* Provided text *
--------------------------------

Learning Objective 6:

Describe the various capacity concepts that can be used in absorption costing

A.  Choices for denominator-level capacity (absorption costing issue)

1.  Supply–based choices (available from the plant—upper limit or constraint)

a.  Theoretical capacity: producing at full efficiency all the time: largest denominator/smallest rate

b.  Practical capacity: reduces theoretical capacity by unavoidable operating interruptions: somewhat smaller than theoretical denominator/larger rate

2.  Demand-based choices (demand for product is constraint)

a.  Normal capacity utilization: satisfies average customer demand over several periods: typically lesser than practical denominator/larger rate

b.  Master-budget capacity utilization: expected level of capacity utilization for the next budget period: usually smallest denominator/largest rate

Do multiple choice 7. Assign Exercise 9-24 and Problem 9-34.

--------------------------------

(Word and element location records)

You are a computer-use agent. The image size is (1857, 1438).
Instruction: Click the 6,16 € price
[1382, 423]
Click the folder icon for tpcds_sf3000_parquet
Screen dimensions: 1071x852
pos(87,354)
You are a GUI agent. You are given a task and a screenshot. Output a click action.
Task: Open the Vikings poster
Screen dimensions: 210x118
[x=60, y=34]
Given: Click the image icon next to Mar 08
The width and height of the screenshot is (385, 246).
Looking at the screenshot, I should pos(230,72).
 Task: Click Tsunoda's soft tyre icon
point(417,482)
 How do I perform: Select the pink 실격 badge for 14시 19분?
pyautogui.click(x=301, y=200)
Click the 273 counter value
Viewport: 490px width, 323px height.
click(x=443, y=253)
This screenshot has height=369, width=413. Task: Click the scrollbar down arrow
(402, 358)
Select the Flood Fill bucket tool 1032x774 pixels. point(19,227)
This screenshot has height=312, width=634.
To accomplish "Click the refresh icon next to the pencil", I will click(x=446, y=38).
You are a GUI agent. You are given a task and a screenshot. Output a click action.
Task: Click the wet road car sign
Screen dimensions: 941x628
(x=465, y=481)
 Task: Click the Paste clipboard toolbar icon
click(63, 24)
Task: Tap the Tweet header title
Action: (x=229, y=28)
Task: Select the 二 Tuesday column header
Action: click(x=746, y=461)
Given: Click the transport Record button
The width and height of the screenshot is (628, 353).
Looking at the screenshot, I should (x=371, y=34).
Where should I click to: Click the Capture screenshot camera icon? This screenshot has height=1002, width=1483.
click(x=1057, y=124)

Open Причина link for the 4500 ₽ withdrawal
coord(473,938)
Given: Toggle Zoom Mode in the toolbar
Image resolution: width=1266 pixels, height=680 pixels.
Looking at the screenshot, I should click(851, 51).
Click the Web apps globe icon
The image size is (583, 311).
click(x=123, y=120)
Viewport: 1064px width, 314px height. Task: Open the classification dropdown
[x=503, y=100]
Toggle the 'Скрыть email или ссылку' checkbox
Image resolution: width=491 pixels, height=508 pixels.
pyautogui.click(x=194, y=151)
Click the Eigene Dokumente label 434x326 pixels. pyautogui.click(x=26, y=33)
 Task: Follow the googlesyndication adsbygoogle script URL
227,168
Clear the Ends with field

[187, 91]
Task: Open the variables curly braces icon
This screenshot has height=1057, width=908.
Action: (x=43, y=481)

--------------------------------

* Given exercise 1 *
Write out the outline on capacity concepts word for word, from "b.  Practical capacity: reduces" through "and Problem 9-34.".
* Given exercise 2 *
In the outline on capacity concepts, what does normal capacity utilization satisfy?

* Full output 1 *
b.  Practical capacity: reduces theoretical capacity by unavoidable operating interruptions: somewhat smaller than theoretical denominator/larger rate

2.  Demand-based choices (demand for product is constraint)

a.  Normal capacity utilization: satisfies average customer demand over several periods: typically lesser than practical denominator/larger rate

b.  Master-budget capacity utilization: expected level of capacity utilization for the next budget period: usually smallest denominator/largest rate

Do multiple choice 7. Assign Exercise 9-24 and Problem 9-34.

* Full output 2 *
Average customer demand over several periods.